Mit der SPD gebe es zwar die größten Schnittmengen, doch die Fraktionsvorsitzende zeigte sich auch enttäuscht über das schlechte Abschneiden des Wunschkoalitionspartners. „Die SPD hat ihren roten Faden nicht gefunden“, sagte Künast. Sie forderte die Sozialdemokraten auf, von ihrem Parteitag am Wochenende ein Signal der „klaren Zukunftsorientierung“ zu senden. „Sie muss sich der Umstrukturierung in der Gesellschaft stellen“, sagte Künast.

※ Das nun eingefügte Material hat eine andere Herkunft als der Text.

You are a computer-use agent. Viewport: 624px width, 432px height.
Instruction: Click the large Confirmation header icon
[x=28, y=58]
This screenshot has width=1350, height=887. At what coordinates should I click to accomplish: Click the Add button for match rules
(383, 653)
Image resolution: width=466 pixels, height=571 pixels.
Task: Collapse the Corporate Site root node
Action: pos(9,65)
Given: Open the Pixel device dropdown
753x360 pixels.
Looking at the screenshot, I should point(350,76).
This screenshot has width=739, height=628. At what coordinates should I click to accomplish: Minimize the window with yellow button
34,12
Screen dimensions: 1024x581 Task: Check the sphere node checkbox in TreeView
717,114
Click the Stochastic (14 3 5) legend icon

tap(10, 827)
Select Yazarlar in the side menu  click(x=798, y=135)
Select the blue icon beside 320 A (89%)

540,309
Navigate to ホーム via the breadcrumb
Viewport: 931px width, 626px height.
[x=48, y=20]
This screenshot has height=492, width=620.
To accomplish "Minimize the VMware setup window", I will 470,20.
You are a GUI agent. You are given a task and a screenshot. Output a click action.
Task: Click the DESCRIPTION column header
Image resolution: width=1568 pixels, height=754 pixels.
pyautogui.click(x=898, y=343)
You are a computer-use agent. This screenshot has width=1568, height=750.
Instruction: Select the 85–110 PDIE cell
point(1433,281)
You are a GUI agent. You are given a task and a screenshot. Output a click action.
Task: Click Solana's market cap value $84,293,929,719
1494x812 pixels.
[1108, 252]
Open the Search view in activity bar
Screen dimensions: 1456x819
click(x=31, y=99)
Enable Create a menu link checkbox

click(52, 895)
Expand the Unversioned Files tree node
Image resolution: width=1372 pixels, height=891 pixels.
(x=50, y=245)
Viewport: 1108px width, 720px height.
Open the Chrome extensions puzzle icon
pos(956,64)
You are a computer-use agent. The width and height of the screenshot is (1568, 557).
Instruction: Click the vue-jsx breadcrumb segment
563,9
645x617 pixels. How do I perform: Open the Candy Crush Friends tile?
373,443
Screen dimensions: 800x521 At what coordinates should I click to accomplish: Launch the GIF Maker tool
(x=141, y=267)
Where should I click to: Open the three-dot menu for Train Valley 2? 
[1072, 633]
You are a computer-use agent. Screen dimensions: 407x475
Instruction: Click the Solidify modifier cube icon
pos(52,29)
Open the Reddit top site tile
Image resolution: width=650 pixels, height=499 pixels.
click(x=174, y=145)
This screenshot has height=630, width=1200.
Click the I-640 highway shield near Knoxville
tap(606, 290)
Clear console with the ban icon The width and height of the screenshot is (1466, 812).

„Von der SPD, aber auch von der Union erwarte ich, dass sie aufhören, auf dem Rücken derer Wahlkampf zu machen, die jetzt Sorgen um ihre Arbeitsplätze haben", fügte Künast hinzu. "Der öffentliche Minister-Streit um Arcandor und die Zukunft der Karstadt-Warenhäuser ist völlig unangemessen." Statt überlegte Strategien auszuarbeiten, werde ein großes Wahlkampfgetöse veranstaltet, sagte die Grünen-Politikerin mit Blick auf die Kritik der Sozialdemokraten an Bundeswirtschaftsminister Karl Theodor zu Guttenberg (CSU). "Da erwarte ich ein Machtwort der Bundeskanzlerin.“

Zudem kritisierte Künast die ablehnende Haltung der Bundesregierung zur Aufnahme von Guantánamo-Häftlingen. „Ich schäme mich für diese Bundesregierung.“ Gerade in dieser Zeit, wo US-Präsident Barack Obama zum Jahrestag der Invasion der alliierten Truppen in der Normandie gewesen sei, "und uns daran erinnert, dass sich während der Nazi-Zeit andere für uns und unsere Menschenrechte aufgeopfert haben". Es sei eine "bodenlose Unverschämheit von Schäuble", zu erklären, die USA solle ihr Problem selbst lösen.

Wer ernsthaft an Menschenrechten interessiert sei, müsse jetzt helfen, Guantánamo aufzulösen, sagte Künast. Die Grünen-Politikerin plädierte dafür, im Einzelfall zu prüfen, ob noch eine Gefahr von den Insassen ausgehe. „Aber die Tatsache, dass jemand in einem Terrorlager war, heißt nicht zwingend, dass von ihm immer noch eine Gefahr ausgeht“, sagte Künast. Obwohl die Debatte seit einem Jahr laufe, habe sich nun der Inselstaat Palau schneller als Deutschland zur Aufnahme der Uiguren aus Guantánamo entschieden. „Das ist ein Armutszeugnis für die Bundesrepublik“, sagte Künast.